Even though AI agents are capable of writing a VC system, I’d bet my next paycheck that a good majority of software engineering teams haven’t even thought of replacing git. Git is good enough to solve the VC problem for most people, and it’s got some sticking power because of how it solves the problem. Git is such a great program that entire companies have been built around it, and git is still updated nearly 21 years after its inception. In my 10+ years of using git, I don’t think I’ve ever experienced a bug. Git is the gold standard of great software, and it was invented by someone who understood the problem they were solving very well. It’s a great solution to a big problem.

When you have an unhealthy dependence on an AI agent, it is so easy to just start typing and not really think about the problem you’re trying to solve. Because it is so easy to get something that (mostly) works, my fear is that most people in the tech industry will just blindly trust AI with crucial decisions that may end up destroying their company. Great solutions to problems have specific qualities that make them valuable. The software that will keep your company around will have a quality like ease of use, speed, consistency, features, or scale that nobody else has in your industry. If someone else can use AI to easily replicate what your company is doing, your company will not survive the future.

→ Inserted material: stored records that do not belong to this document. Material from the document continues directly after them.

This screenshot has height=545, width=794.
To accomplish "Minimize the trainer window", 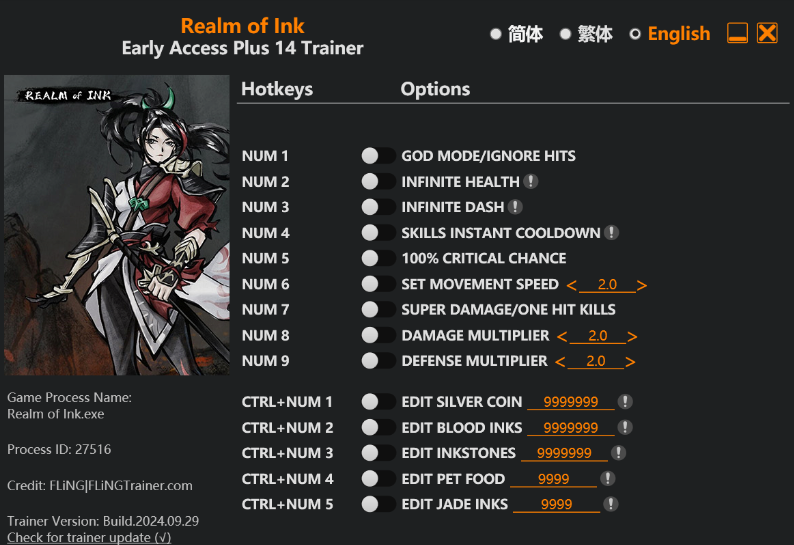I will (738, 34).
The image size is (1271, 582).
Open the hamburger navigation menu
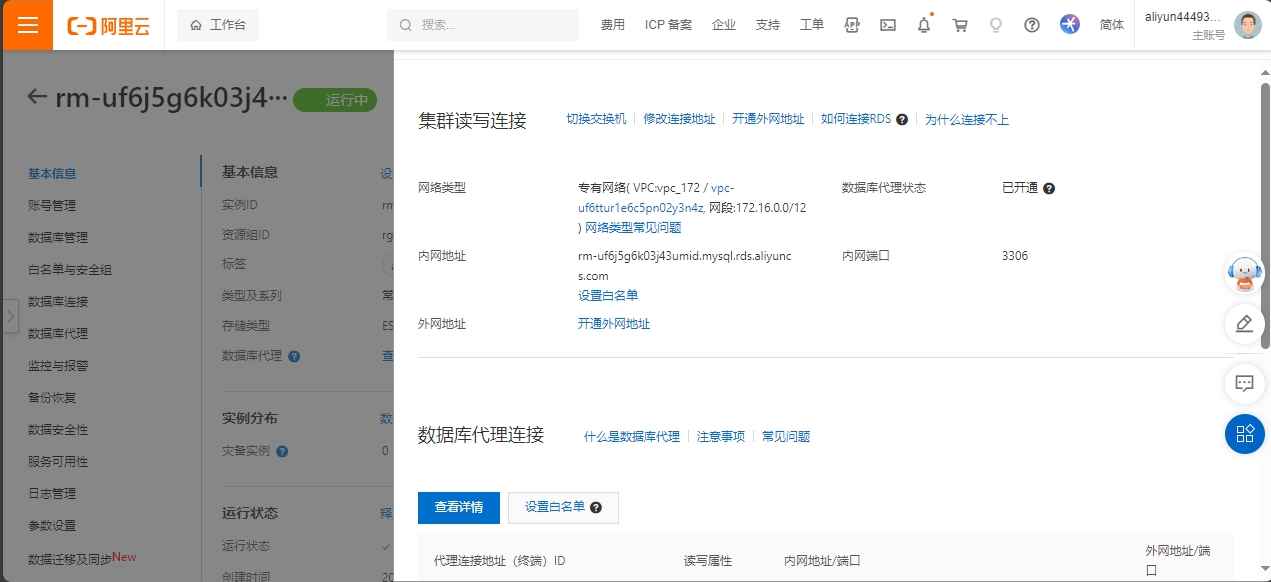pyautogui.click(x=27, y=25)
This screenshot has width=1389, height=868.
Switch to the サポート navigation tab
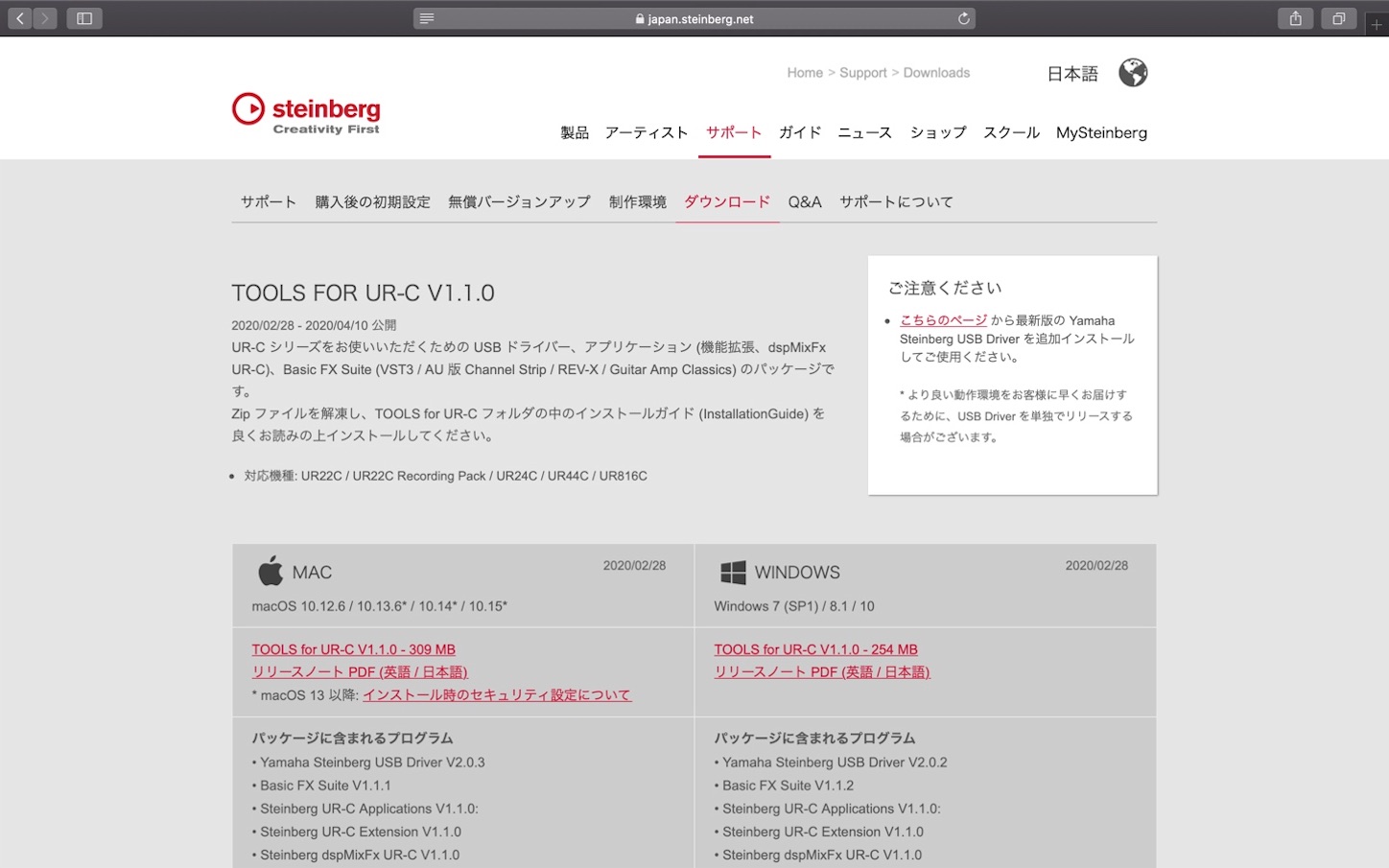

The qualities that make git so successful for >90% of repos were its primary drawbacks at Facebook and Google. Git is a distributed version control system where the whole commit history is stored in a directory as a bunch of files. While that approach is great for most codebases, it doesn’t work for large repos with long commit histories. How you solve a problem actually matters.

Build the Next Git

I think the companies that will survive the next decade will produce the best software that solves a specific problem really well. That software will be written by people who have a fantastic understanding of the problem that they are trying to solve. In order to withstand the test of time, the software has to be so well-architected that it can’t be easily replicated or it has to solve the problem so well that there is no incentive to build an alternative.

If you are in the business of building software, my challenge to you is to build the next git in whatever space you’re competing. Get a deep understanding of a problem and then build the software that people want to use. Build such a good solution so that most people don’t even think about switching to a competitor or building their own solution. Use AI to accelerate your implementation of that solution.

If you’re an executive who is contemplating reducing headcount at your company, you should think very carefully about who you let walk out the door and what knowledge they have. Those employees know what makes your company competitive and what your company’s weaknesses are. Those who you let go may join a competitor and use AI to compete with your business.